Lew’s Senate Finance hearing as Treasury Nominee

Jack Lew, former budget director under Clinton and Obama and former Obama chief of staff, answered questions at Senate Finance today in his bid to succeed Tim Geithner as Treasury Secretary.  See, e.g., Rubin & Klimasinska, Lew Says He Didn’t Know Money-Losing Investment Was in Caymans, Bloomberg.com (Feb. 13, 2013) and other related articles linked below.

When he was first nominated, I noted that I found his candidacy somewhat worrisome.  While there are a number of considerations that suggest a decently competent person, there are also some suggestions of a person who has lived in the “Wall Street” flow too long and thus falls into line with the typical Wall Street/mainstream economics thinking–thinking which ultimately supports policies that will continue to slide towards oligarchy.

The hearing focused on several interesting aspects of Lew’s career and investment choices.

1) Investing in the Caymans.  Lew made an investment of 50 to 100 thousand in a Citigroup fund based in theCaymans while he was at Citigroup, and claimed that he didn’t know it was an offshore investment.  He got out of it when he went into government and lost money on it.

ME:  There we have it–like most rich people, he just didn’t care enough to consider closely whehter his investment was in a tax haven country and certainly didn’t ponder the negatives .

2) Compensation at Citigroup.  Lew got a “bonus” of $940,000 in January 2009 when Citigroup was receiving federal bailout funds.  He defended it as being paid in the same way other private-sector employees in similar jobs were paid.

ME:  But there was a ridiculous racheting up of financial sector compensation during the years when the big banks were feeding at the trough of easy mortgage securitization money and derivative speculation.  Shouldn’t someone that we hire as the head of Treasury have been more aware of that speculative binge?    Or shouldn’t that person be at least somewhat ashamed now that such an exorbitant “bonus” (10 times what most Americans receive in annual pay) should have been funded, in essential part, by taxpayer bailouts of his institution?

Now, Orrin Hatch (GOP-Utah) tried to make a big deal out of Lew overseeing the Financial Stability Oversight Council in administering the Volcker Rulelimiting proprietary trading, saying that “it could lead to an awkward situation in which, in your role as chair of the FSOC, you would effectively be saying to financial firms: ‘Do as I say, not as I did.’ ”  Hatch claimed that this issue “bear[s] directly on your qualifications.”  I’m not so sure that is such a big worry since I think it is advantageous if Treasury has some understanding of how big banks trade, but it is just one more piece of Lew’s overall nature of being well-attuned to Wall Street (and not so well-attuned to Main Street).
 
3)  Corporate taxes.  Lew suggested in the hearing that Republicans and Democrats could “work together” so that changes in the international tax scheme could lead to lighter burdens on some foreign income of US multinationals.  The Bloomberg report notes that he supported a global minimum tax, but indicated that could be nominally territorial, with limits on offshoring income to tax haven countries.
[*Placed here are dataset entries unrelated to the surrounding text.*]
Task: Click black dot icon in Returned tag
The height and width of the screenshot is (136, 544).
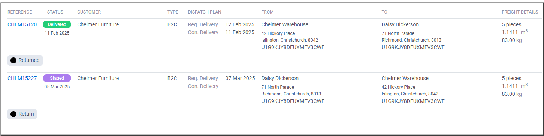Action: click(x=13, y=60)
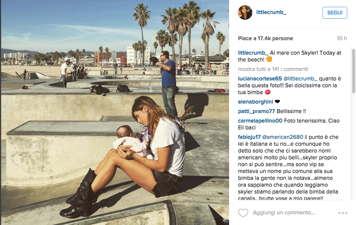Open the carmelapellino00 commenter profile

point(260,121)
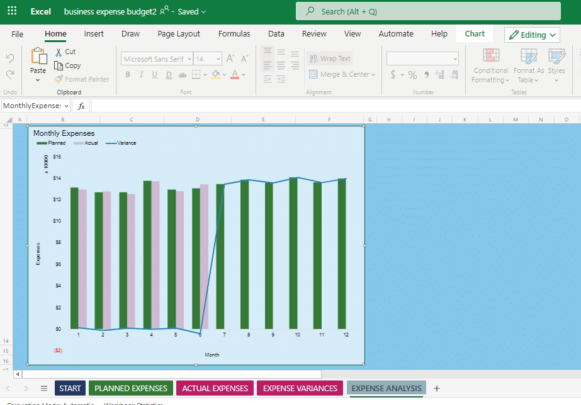Open the EXPENSE VARIANCES sheet tab
Image resolution: width=581 pixels, height=405 pixels.
pos(300,388)
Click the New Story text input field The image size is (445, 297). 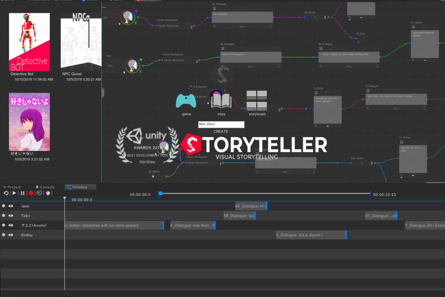click(221, 124)
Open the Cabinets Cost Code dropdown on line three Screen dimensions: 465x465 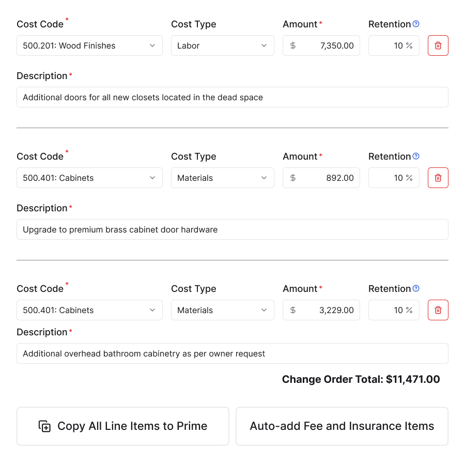89,310
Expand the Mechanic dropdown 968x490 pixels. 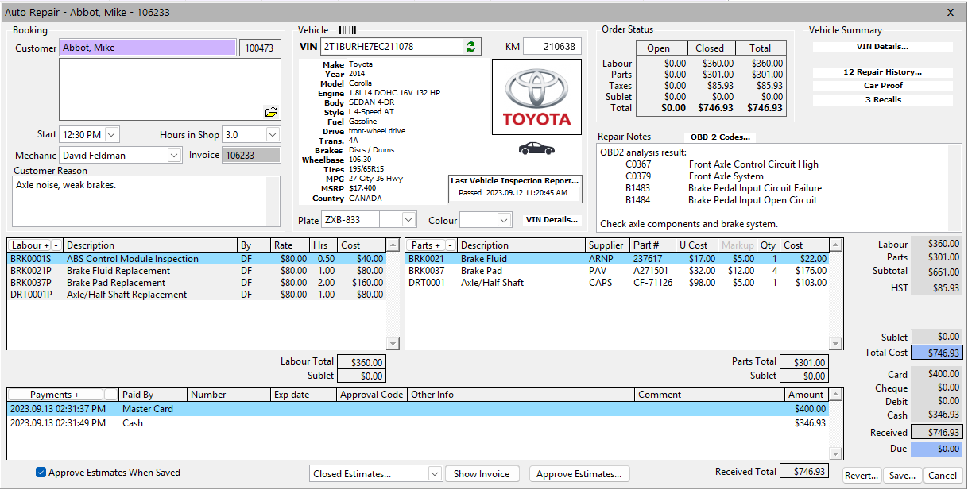click(x=175, y=156)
4) Earned benefit programs.  Lew is one of those Democrats who is more right of center than the party’s base.  He still mentions the need for “entitlement” program changes as well as additional revenue increases as a part of “balanced” deficit reduction.

ME:  This is one of the most disturbing aspects of the Lew nomination.  He is pushing the GOP agenda of deficit reduction and “entitlement” reform when instead he should be staunchly defending the New Deal against the oligarchs who want to shrink government, diminish the safety net, end any support for innovative environmental and energy progrms, yet continue to reap benefits from the long-term government subsidies for Big Oil…..We should not tamper with Social Security–and there is no deficit reason for doing so.